Minnesota has the second lowest incarceration rate in the country because only the most high-risk offenders spend time behind bars.
That was one of many statistics shared by Corrections Department representatives with the House Public Safety Finance and Policy Committee.
There are roughly 9,500 inmates in state prisons, about 300 more than in 2007. However, there was a dramatic spike of about 3,000 more inmates between 2000 and 2007, largely due to an increase in methamphetamine offenders (74 in 2000 compared to 967 in 2007) and a felony DWI law that was enacted in 2002. The number of felony DWI offenders went from zero in 2002 to 624 in 2007. It has stayed about the same in recent years.
Grant Duwe, the department’s research director, said most offenses have held steady for five years; however, drug offenses — especially methamphetamines — have dropped. While person offenses have increased, the overall main increase since 2007 is for violating orders for protection, stalking or harassment.
Projections call for an overall increase of 1,500 more offenders in the next decade.
While other states deal with rising prison populations by releasing low-level offenders, Minnesota does not have that problem, largely because of sentencing guidelines and the use of community corrections, including supervised release and adult probation.
“Sentencing guidelines have taken the variables out of sentencing practice,” said Commissioner Tom Roy, who noted only Maine has a lower incarceration rate. “Sentencing guidelines have become a discipline that brought judges into conformity around certain offenses, all felony offenses, and it has made sentencing more predictable, prison population predictable, costs predictable. … Those states that don’t have sentencing guidelines are experiencing tremendous problems with prison populations and a disparity in sentencing, racially and in numbers.”
The department’s presentation is scheduled to continue at a future date.

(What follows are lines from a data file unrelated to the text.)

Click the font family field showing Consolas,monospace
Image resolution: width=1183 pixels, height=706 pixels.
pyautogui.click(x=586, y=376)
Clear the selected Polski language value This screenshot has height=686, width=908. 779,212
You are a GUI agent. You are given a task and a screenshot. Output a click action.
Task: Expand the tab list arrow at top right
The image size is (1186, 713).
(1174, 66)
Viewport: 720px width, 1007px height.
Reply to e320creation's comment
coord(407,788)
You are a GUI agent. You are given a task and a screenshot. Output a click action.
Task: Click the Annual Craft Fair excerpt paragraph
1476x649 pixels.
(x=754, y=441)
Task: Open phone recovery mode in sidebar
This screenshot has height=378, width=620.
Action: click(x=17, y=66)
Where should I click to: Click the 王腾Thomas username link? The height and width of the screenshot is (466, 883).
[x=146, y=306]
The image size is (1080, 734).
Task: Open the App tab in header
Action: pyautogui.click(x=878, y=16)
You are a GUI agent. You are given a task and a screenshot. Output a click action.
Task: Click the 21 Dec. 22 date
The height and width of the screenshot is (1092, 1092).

“I hope that when we think about being smart on crime, that we really push the envelope a little bit and think about ways that we can stop people from going in there in the first place. That means prevention, that means intervention, that means ensuring those offenders that do get released are not part of that revolving door and going back into the system,” said Rep. Michael Paymar (DFL-St. Paul), the committee chairman.